We are all like Elgar. Sometimes the music we have created is not what others hear. It’s a common rhetorical necessity to “correct the record” when someone offers a restatement of our views that shows little awareness of why they were made and the circumstances that produced them. “That’s not exactly what I meant” is the common reply, and a preface to contextualized details we may feel compelled to add.

This may be one reasons that reading legal documents that cite case law and precedents can be so annoying. Legal principles must stand equally for all cases ruled to be of the same type.  Context counts less than it should. But broad rules tend to obliterate important exceptions, exemptions, and unique circumstances.  For example, a law against loitering can be a bludgeon in the hands insensitive local police. On occasion we all loiter, meaning we linger in a public space, usually for reasons that are perfectly harmless.
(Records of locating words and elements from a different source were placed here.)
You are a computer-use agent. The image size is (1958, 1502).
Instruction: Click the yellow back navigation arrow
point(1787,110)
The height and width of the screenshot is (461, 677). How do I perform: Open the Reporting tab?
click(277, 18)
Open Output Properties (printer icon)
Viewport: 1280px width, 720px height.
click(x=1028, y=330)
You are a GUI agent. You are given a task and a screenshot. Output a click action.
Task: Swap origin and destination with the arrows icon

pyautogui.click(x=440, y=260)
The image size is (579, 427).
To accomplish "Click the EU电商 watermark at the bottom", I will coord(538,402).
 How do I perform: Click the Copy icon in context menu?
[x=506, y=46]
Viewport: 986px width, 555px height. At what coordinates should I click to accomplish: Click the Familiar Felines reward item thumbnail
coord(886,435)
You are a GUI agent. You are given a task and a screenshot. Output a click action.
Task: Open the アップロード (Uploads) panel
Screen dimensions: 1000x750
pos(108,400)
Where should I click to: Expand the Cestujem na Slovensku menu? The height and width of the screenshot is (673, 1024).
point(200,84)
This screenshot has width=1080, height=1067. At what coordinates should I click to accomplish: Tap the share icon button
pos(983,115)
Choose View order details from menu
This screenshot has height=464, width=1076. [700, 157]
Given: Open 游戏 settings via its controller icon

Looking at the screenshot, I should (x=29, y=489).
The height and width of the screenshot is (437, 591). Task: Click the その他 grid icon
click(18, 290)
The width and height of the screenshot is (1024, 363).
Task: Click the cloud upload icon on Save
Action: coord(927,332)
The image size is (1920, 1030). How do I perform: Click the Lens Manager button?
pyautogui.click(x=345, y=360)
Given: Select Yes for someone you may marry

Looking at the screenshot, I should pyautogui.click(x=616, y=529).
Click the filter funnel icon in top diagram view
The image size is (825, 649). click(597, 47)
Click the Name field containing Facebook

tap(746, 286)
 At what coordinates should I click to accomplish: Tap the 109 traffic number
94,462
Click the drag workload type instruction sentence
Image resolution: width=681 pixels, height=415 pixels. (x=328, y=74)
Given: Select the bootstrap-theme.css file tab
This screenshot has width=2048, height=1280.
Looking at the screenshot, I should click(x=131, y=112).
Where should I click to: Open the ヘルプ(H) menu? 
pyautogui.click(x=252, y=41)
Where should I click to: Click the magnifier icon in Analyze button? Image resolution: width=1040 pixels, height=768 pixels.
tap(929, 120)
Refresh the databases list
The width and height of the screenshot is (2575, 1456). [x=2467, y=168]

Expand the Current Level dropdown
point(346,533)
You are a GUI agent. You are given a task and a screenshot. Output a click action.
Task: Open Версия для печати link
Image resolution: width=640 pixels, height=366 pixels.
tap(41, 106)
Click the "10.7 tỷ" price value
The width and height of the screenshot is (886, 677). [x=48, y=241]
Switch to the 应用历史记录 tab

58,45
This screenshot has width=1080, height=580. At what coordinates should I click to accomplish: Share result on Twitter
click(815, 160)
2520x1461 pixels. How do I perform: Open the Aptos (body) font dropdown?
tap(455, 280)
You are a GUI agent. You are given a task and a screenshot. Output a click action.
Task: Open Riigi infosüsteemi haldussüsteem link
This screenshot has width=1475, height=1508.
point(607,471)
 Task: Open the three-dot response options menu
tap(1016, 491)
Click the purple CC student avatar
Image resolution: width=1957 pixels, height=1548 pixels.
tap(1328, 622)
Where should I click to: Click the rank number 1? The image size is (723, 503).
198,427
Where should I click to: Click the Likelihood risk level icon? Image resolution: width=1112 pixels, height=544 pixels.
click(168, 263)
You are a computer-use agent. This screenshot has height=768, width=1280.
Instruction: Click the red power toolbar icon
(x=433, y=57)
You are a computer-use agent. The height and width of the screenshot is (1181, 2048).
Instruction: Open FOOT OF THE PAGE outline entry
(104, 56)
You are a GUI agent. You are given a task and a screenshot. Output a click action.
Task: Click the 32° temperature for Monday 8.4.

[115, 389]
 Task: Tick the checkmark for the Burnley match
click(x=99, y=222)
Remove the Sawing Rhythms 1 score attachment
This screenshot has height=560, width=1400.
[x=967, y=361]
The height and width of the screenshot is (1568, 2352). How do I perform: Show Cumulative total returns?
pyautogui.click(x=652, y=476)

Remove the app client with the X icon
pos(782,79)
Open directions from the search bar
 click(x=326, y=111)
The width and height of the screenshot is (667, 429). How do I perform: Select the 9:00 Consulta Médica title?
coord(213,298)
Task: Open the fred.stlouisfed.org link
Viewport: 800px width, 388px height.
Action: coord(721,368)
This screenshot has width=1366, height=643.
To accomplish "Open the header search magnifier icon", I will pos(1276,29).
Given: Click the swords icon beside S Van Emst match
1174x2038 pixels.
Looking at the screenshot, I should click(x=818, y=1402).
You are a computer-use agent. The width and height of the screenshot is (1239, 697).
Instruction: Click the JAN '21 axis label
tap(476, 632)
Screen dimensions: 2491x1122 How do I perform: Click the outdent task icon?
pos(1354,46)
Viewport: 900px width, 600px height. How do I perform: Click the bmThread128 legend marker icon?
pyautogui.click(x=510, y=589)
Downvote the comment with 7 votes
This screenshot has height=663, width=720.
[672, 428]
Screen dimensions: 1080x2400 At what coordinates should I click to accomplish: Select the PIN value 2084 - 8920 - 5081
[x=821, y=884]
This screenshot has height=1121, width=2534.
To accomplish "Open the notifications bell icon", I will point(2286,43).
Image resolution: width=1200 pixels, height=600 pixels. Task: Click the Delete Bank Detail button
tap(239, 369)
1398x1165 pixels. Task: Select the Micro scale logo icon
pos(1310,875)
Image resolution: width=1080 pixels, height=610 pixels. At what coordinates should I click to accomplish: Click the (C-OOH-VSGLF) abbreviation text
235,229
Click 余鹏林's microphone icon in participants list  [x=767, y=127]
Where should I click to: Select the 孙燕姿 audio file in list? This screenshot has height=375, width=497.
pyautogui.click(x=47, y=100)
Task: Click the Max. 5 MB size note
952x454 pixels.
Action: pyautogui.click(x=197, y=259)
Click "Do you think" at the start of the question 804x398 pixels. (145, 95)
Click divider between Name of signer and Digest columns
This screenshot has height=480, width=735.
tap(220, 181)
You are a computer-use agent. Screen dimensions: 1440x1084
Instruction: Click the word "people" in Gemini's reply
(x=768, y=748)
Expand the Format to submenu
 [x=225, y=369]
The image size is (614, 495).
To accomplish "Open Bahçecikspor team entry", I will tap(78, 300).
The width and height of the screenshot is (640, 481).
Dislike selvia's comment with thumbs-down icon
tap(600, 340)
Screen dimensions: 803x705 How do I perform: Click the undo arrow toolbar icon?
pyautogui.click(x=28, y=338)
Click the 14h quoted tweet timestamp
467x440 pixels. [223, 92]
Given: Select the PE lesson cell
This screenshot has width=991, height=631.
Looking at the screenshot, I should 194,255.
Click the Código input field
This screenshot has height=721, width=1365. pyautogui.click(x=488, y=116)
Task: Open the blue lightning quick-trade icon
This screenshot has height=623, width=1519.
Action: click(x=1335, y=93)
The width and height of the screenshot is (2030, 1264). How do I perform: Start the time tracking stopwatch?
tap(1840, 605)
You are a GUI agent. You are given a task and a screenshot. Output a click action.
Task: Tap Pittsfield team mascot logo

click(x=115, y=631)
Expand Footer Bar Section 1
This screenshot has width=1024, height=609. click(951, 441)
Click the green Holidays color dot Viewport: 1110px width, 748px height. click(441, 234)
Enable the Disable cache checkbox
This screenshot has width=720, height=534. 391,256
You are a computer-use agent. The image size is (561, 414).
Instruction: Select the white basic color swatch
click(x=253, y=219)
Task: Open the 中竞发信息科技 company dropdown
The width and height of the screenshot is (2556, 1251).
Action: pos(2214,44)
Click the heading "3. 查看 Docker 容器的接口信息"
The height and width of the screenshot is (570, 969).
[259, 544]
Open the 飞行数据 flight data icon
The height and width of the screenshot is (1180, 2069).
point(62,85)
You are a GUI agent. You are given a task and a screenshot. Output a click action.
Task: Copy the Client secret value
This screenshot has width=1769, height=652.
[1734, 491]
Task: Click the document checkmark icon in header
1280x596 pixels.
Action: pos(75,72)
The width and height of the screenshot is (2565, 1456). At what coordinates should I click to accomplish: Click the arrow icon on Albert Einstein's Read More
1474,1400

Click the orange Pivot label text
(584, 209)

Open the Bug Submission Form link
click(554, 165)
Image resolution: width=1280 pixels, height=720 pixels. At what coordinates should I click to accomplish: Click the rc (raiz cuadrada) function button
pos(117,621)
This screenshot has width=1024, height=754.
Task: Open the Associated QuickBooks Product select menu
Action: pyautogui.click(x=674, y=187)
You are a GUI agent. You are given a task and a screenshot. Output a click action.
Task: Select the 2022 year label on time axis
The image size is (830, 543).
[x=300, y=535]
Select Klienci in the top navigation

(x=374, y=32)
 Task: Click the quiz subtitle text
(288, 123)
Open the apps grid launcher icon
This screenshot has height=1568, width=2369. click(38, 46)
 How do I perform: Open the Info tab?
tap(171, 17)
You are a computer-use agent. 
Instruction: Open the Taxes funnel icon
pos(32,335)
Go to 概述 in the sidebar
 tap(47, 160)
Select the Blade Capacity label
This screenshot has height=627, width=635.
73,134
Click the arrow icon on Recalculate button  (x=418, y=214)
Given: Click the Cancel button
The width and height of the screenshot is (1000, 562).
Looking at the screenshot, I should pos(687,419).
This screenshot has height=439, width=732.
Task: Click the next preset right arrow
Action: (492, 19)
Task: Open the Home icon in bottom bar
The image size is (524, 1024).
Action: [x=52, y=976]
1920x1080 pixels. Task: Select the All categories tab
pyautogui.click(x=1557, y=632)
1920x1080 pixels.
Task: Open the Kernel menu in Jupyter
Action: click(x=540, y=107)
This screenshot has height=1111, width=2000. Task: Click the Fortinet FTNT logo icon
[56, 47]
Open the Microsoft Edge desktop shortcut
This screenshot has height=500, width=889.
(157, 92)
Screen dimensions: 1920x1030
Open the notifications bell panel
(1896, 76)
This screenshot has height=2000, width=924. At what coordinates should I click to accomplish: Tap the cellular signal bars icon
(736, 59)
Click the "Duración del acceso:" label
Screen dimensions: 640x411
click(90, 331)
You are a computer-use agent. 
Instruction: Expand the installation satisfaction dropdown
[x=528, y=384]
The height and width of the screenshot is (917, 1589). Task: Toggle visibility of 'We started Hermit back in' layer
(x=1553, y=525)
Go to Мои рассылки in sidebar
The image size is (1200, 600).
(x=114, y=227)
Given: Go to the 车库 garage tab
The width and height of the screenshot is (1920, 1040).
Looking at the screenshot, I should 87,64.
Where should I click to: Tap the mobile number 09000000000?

There is also the common and often sly strategy to use another’s words for our own communication objectives. We can selectively cite an out-of-context phrase simply because it can better demonize another. The words are used as a marker of difference rather than an accurate rendering of someone’s full view. This can be a tactic of a headline writer who is intent on selling a story by making its subject look like a fool.

So there’s a natural truth about the cliché, “he was quoted out of context.”  It could hardly be otherwise. In truth, we can usually do a better job of representing the views of others by calling upon the latent historian in all of us. We often have a natural curiosity for the humanizing backstories of others. Fairness to an absent but quoted person demands at least a thumbnail reconstruction of the known circumstances surrounding their words.

[i] BBC, Ken Russell at the BBC, DVD, 2008.